WHAT THIS TASK INVOLVES — In this exercise, retype exactly the lines from the start of the entries through the line bearing "1053x448 pixels.", leaving every picture out.

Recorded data
== Segment start ==
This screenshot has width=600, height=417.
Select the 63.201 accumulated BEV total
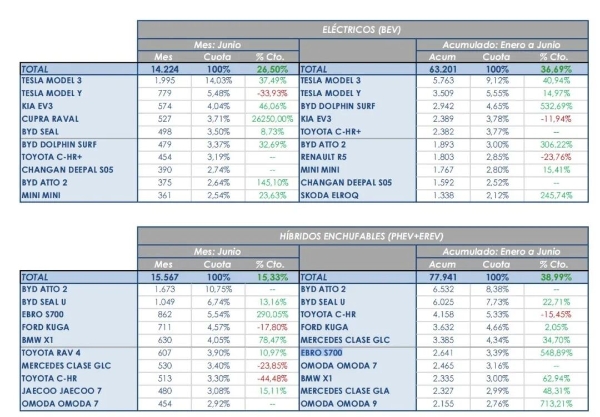443,69
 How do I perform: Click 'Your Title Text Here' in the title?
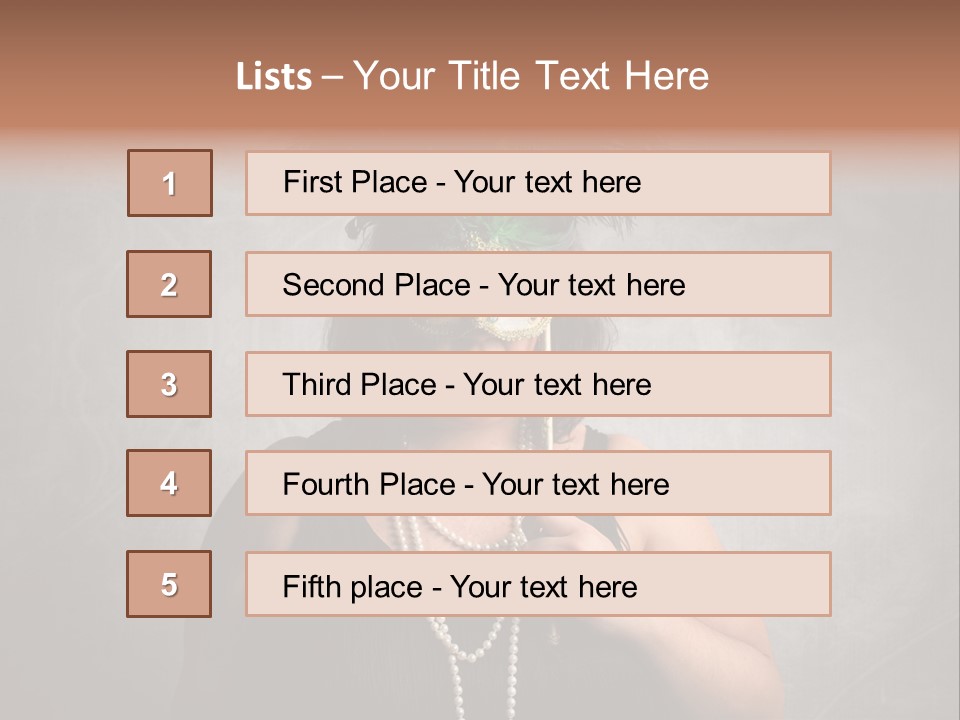[530, 77]
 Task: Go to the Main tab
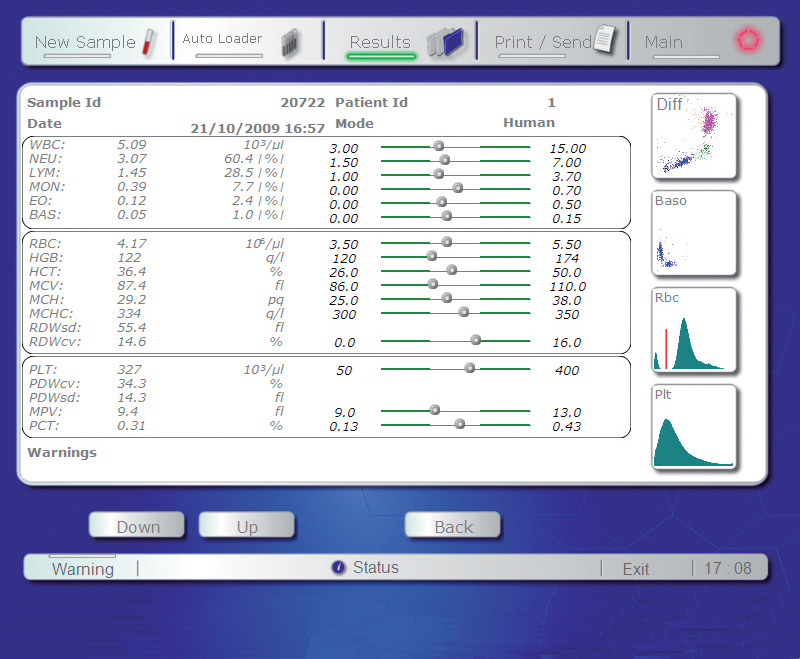pyautogui.click(x=664, y=42)
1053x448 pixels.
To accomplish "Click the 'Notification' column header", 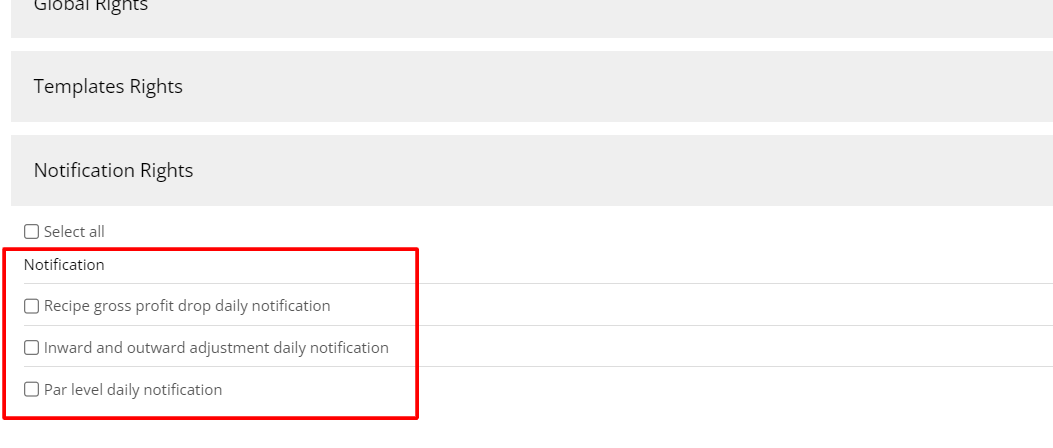I will click(64, 265).
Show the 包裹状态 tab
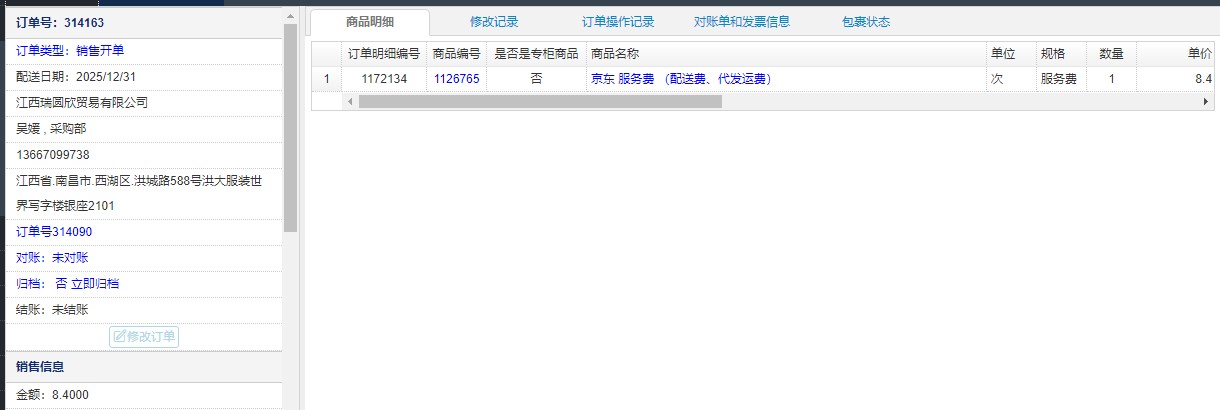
== Segment end ==
WORKED SOLUTION —
This screenshot has width=600, height=417.
Select the 63.201 accumulated BEV total
443,69
 How do I perform: Click 'Your Title Text Here' in the title?
[530, 77]
 Task: Go to the Main tab
pyautogui.click(x=664, y=42)
1053x448 pixels.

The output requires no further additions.